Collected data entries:

####

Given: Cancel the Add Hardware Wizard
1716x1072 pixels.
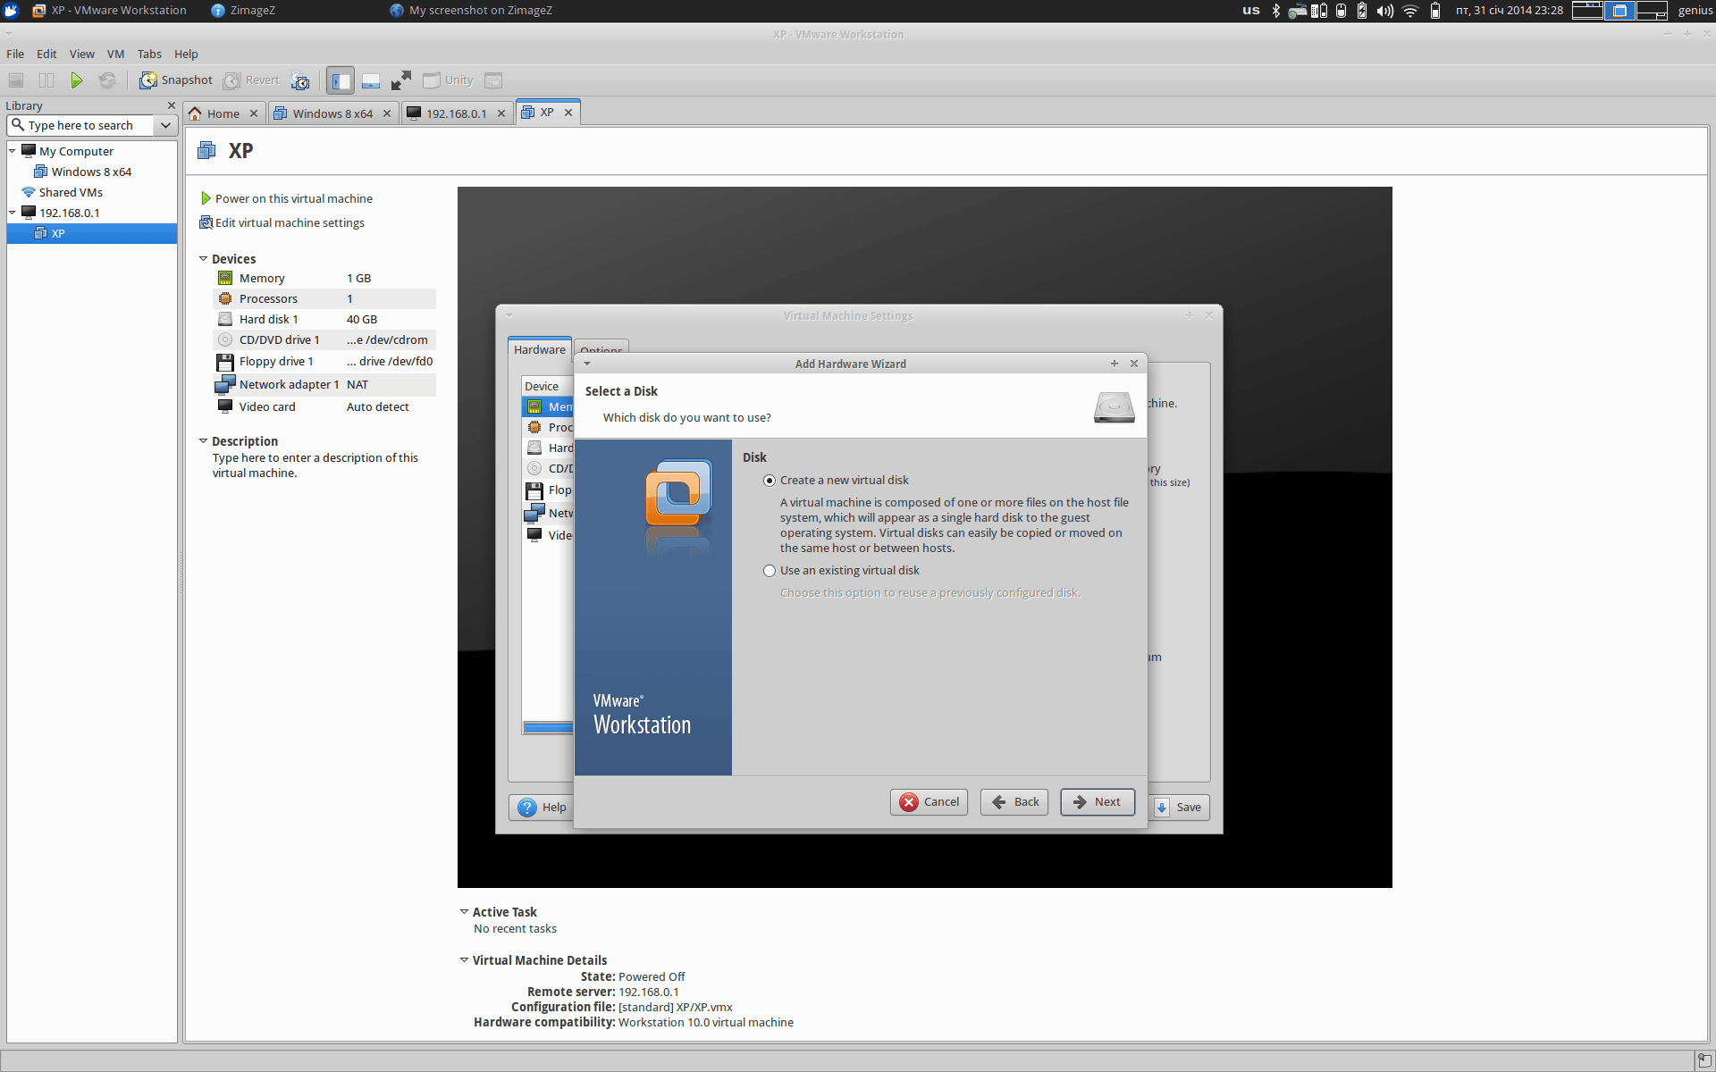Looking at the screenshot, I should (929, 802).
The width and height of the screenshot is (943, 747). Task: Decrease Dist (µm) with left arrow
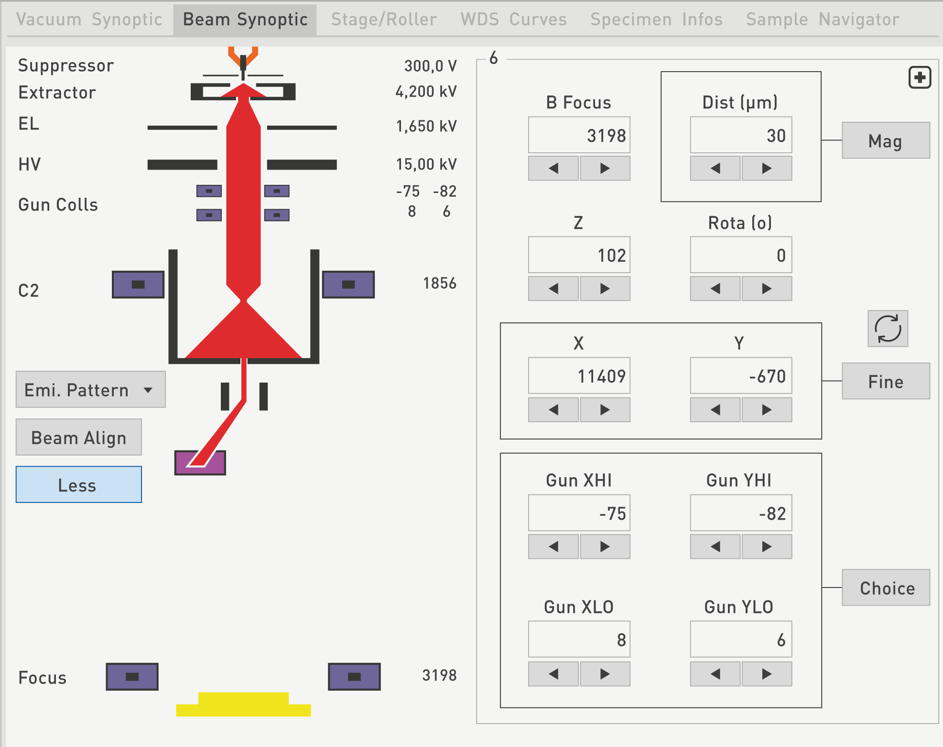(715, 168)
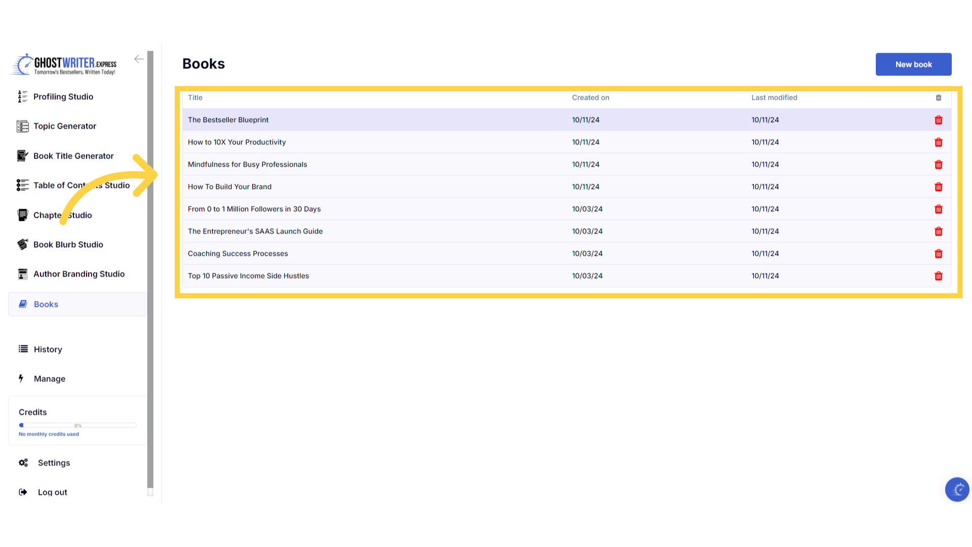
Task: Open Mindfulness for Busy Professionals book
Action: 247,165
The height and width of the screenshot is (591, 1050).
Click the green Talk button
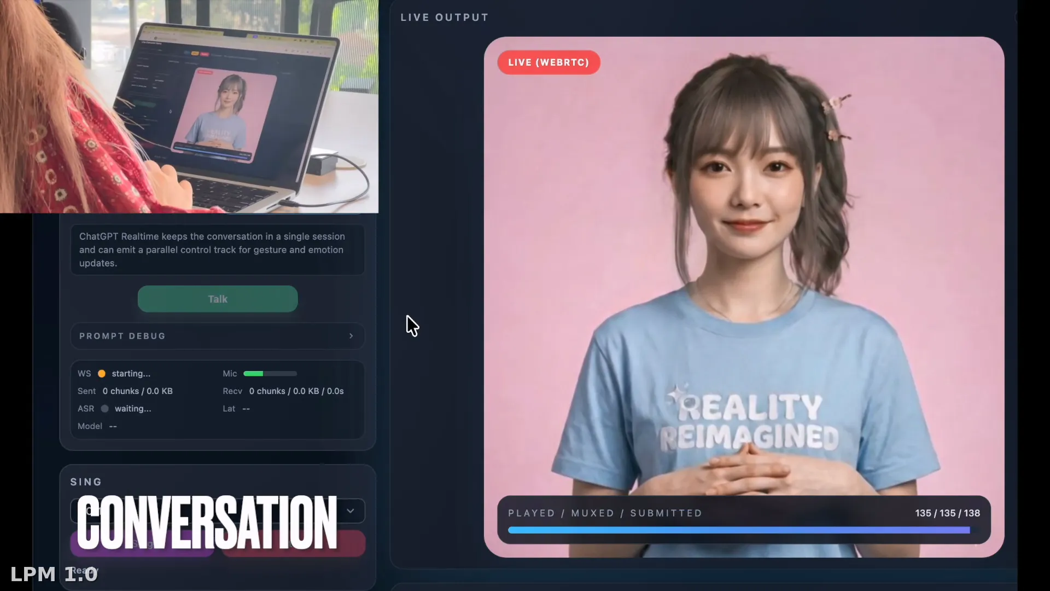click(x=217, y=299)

####

WHAT YOU NEED TO DO
Only lines from the one holding "The width and" through the last line of the entries above are wanted, both ends included, each retyped exactly; no pictures.

RESPONSE
The width and height of the screenshot is (943, 747). Task: Decrease Dist (µm) with left arrow
(715, 168)
Task: Open Mindfulness for Busy Professionals book
Action: 247,165
The height and width of the screenshot is (591, 1050).
Click the green Talk button
click(x=217, y=299)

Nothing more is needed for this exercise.